Dans Pitl, la Cour d’appel indique que ce n’est pas parce qu’une clause de non-concurrence est contenue dans un contrat type qu’elle est nécessairement raisonnable.

Le droit

Pour être valide, toute clause de non-concurrence doit être limitée quant à sa durée, à son territoire d’application et aux activités qu’elle interdit. Cette limite est fonction de ce qui est nécessaire pour protéger les intérêts légitimes de la personne qui en demande l’application.

Les faits

En 2006, Grégoire, qui venait de terminer ses études en médecine dentaire, a commencé à travailler au centre dentaire de Pitl. Soucieuse de s’assurer une plus grande sécurité professionnelle, elle a indiqué à celui-ci qu’elle désirait avoir une entente écrite.

C’est dans ce contexte que les parties ont signé un contrat type obtenu auprès de l’Association des chirurgiens dentistes du Québec (ACDQ). Ce contrat contenait une clause de non-concurrence et de non-sollicitation déjà entièrement rédigée, incluant la portée territoriale de l’obligation de non-concurrence :

9. CLAUSE DE NON-CONCURRENCE ET DE NON-SOLLICITATION

À l’échéance du présent contrat ou lors du départ du fournisseur, ce dernier s’engage à ne pas exercer la médecine dentaire, à quelque titre que ce soit, dans un rayon de 4 kilomètres du cabinet du bénéficiaire, et ce, pendant une période de 2 ans.

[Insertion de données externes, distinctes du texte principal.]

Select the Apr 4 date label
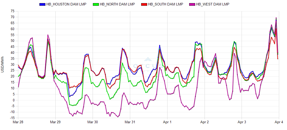279,122
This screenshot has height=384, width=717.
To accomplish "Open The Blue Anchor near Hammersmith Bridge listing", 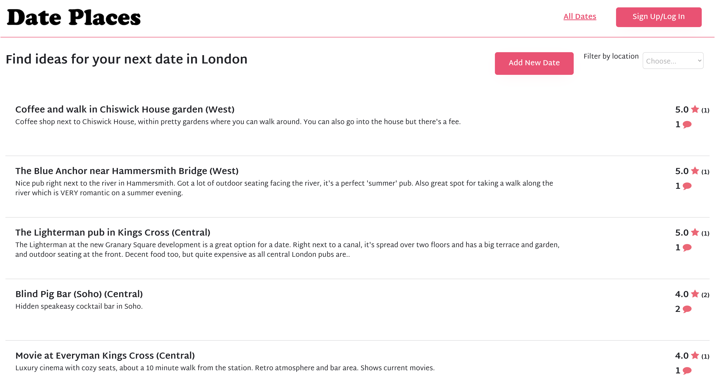I will point(127,171).

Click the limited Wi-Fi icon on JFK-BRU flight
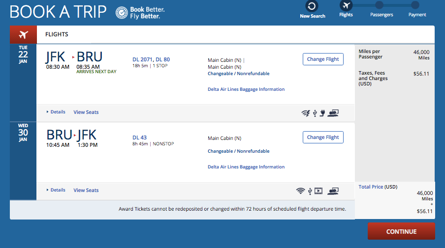click(306, 113)
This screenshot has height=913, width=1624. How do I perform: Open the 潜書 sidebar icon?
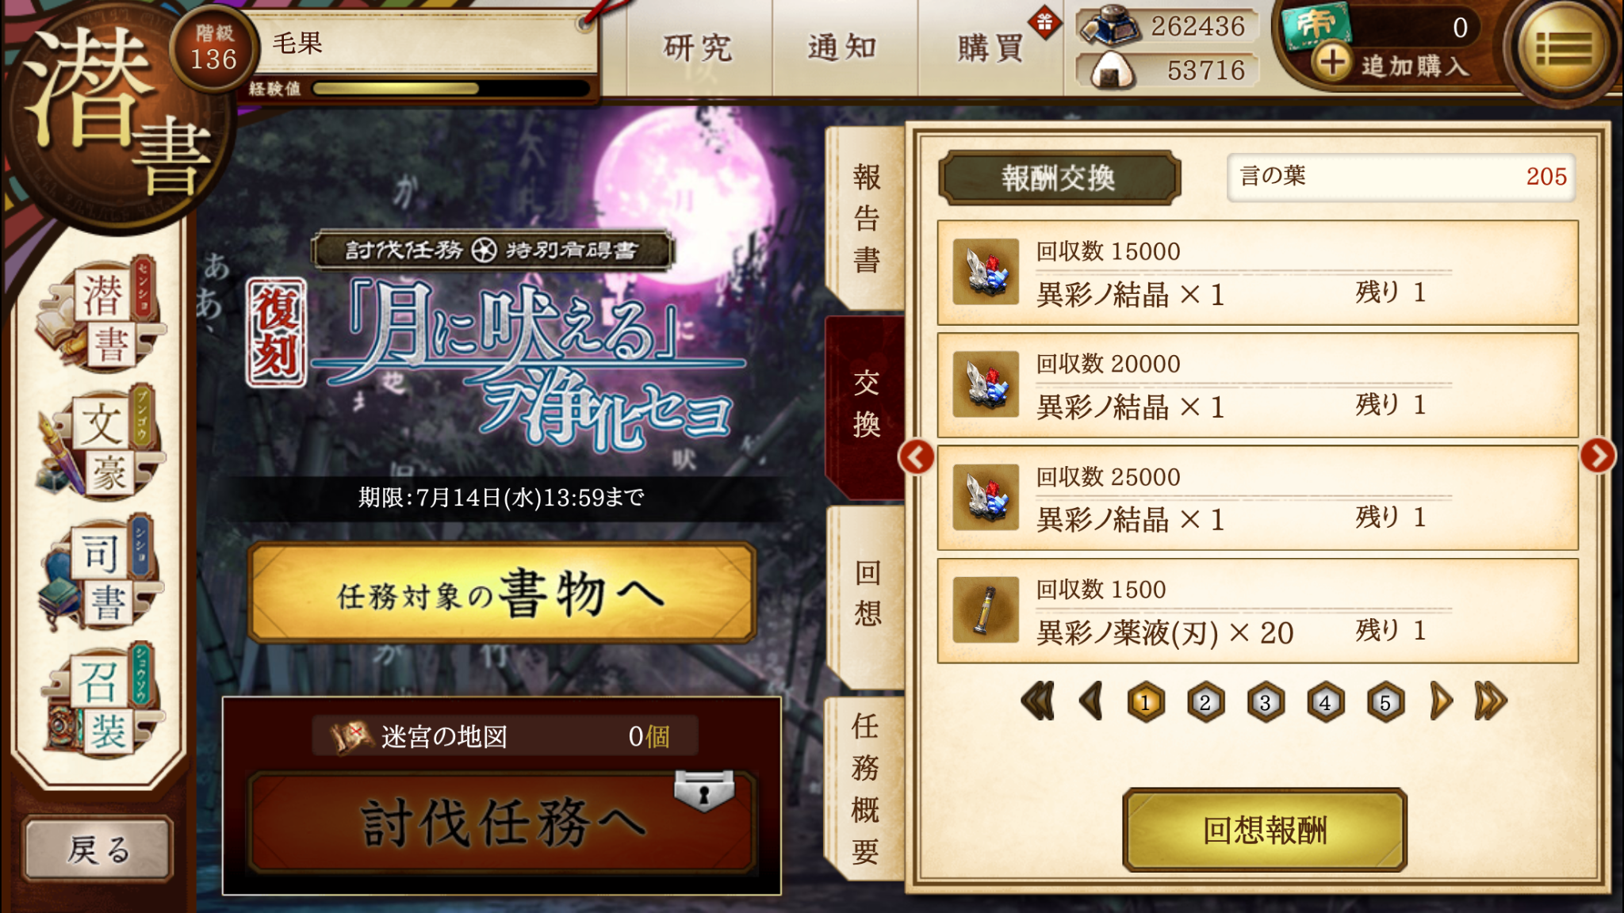point(99,315)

En mars 2014, Grégoire a cessé définitivement ses activités professionnelles au centre dentaire. Quelques mois plus tard, elle a commencé à travailler dans une autre clinique. Elle a été poursuivie, notamment pour avoir contrevenu à la clause de non-concurrence.

Les jugements rendus

En première instance, la juge Johanne April a conclu que la clause de non-concurrence était manifestement déraisonnable puisqu’elle interdisait toute participation de Grégoire dans une entreprise similaire, l’empêchant ainsi de gagner sa vie.

En appel, Pitl suggérait entre autres que la portée territoriale de 4 kilomètres prévue dans la clause de non-concurrence était nécessairement raisonnable puisqu’elle était prévue dans un contrat type de l’ACDQ. En effet, il s’expliquait mal que cette dernière offre à ses membres des contrats types contenant des clauses déraisonnables allant à l’encontre de leurs intérêts.

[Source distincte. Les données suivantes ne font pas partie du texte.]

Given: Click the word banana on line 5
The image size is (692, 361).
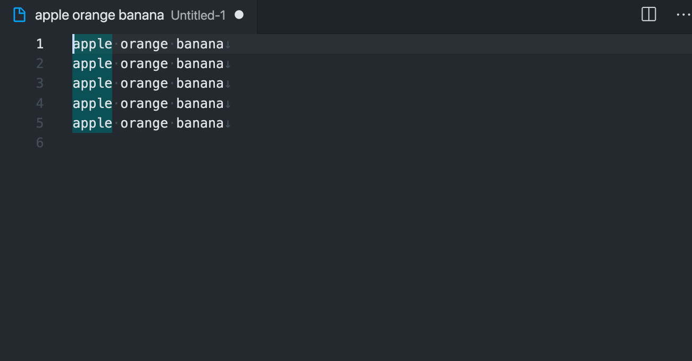Looking at the screenshot, I should click(200, 123).
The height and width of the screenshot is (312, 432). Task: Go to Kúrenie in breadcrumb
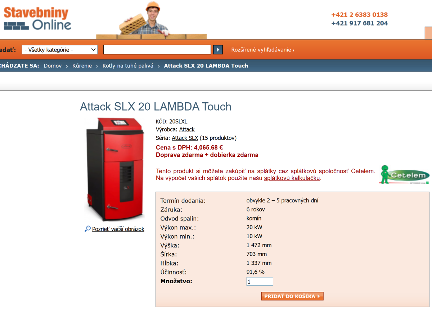tap(82, 66)
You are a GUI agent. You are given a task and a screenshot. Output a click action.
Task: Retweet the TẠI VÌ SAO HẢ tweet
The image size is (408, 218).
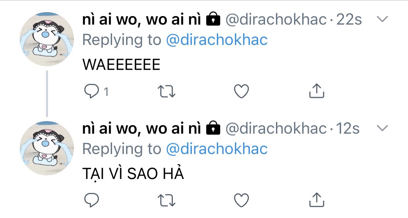point(167,200)
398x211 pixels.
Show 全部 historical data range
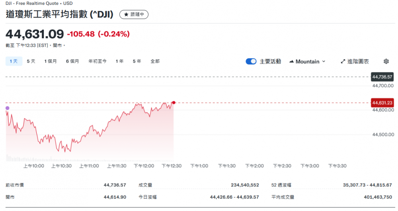click(x=155, y=61)
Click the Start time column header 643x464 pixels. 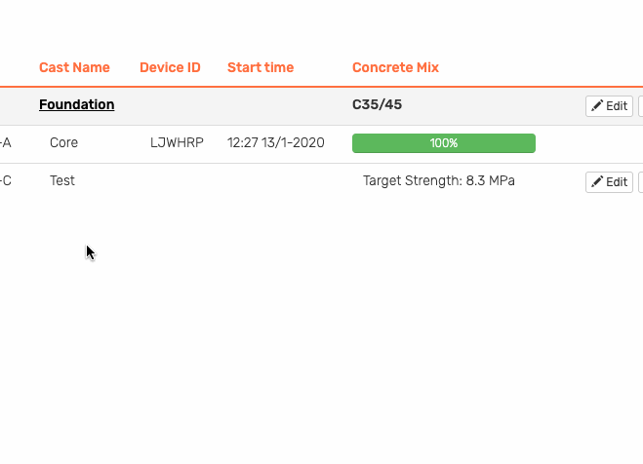261,67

La Cour d’appel n’a pas retenu cet argument

Premièrement, elle a fait valoir que, même si elle met à la disposition de ses membres des contrats types, l’ACDQ leur recommande de la consulter afin de convenir d’une clause de non-concurrence. Cela permet à ses membres d’établir les limitations nécessaires à la protection de leurs intérêts légitimes spécifiques et d’ainsi éviter que les tribunaux invalident la clause.

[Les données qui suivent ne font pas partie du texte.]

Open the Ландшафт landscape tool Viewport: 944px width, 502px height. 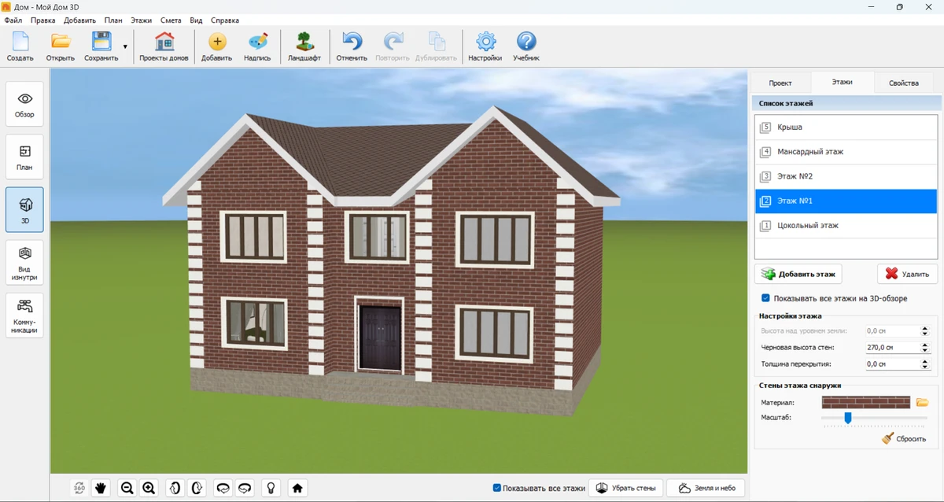point(304,46)
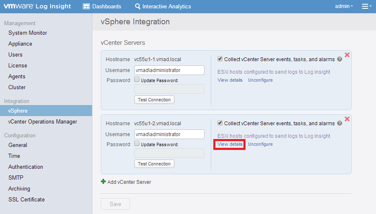This screenshot has height=214, width=376.
Task: Select vCenter Operations Manager integration
Action: coord(43,121)
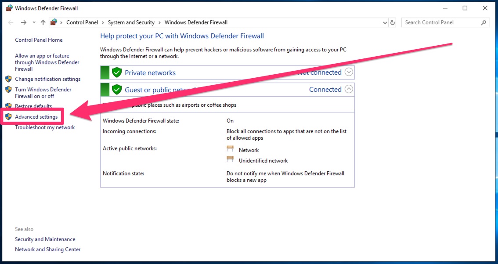Viewport: 498px width, 264px height.
Task: Click the shield icon beside Change notification settings
Action: tap(8, 79)
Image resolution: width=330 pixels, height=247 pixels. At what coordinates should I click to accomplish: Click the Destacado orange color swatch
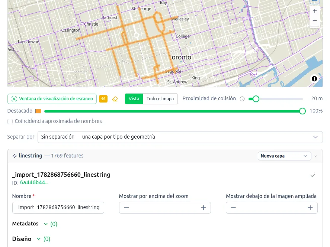(x=38, y=111)
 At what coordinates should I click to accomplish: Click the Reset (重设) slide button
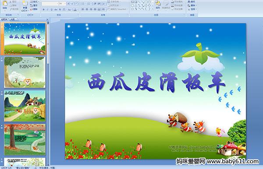[x=34, y=6]
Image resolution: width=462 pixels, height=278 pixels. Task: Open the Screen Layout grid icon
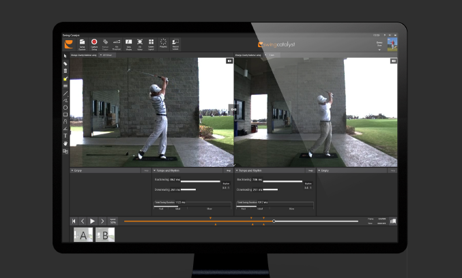151,43
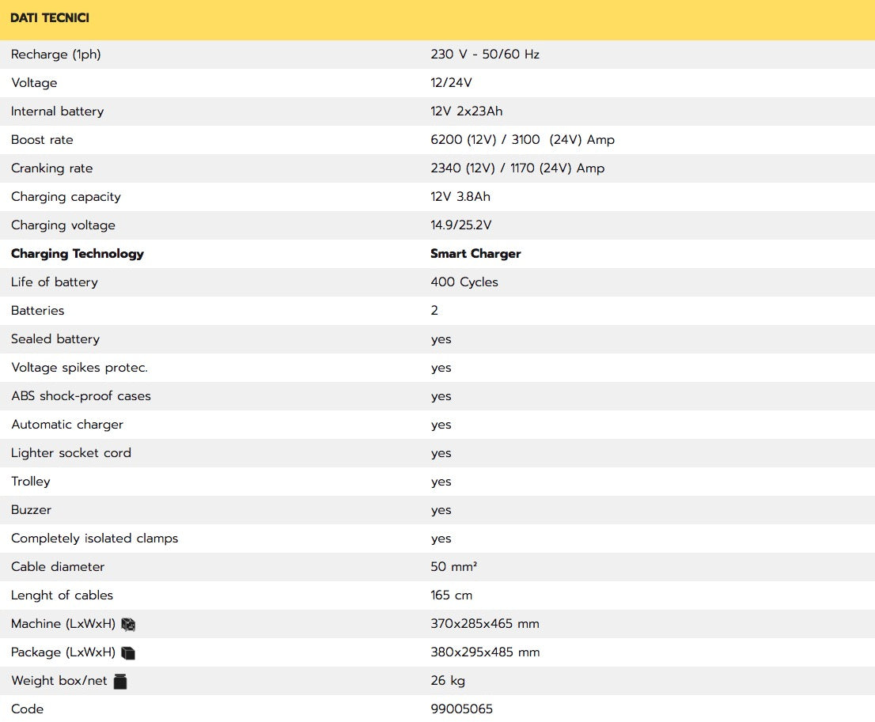Click the 400 Cycles battery life value

tap(464, 282)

Deuxièmement, la Cour d’appel a noté que la signature du contrat ne permettait pas d’écarter l’invalidité de la clause de non-concurrence. En effet, il n’était pas nécessaire, pour protéger les intérêts légitimes de Pitl et de son centre dentaire, de prévoir une portée territoriale de 4 kilomètres. Lors de son témoignage, celui-ci avait d’ailleurs affirmé qu’un rayon de 2 kilomètres aurait été suffisant. Au surplus, rappelons que le contrat avait été signé pour assurer une sécurité professionnelle à Grégoire et non parce que Pitl jugeait lui-même qu’un tel contrat était nécessaire pour la protection de ses intérêts ou de ceux de son centre dentaire.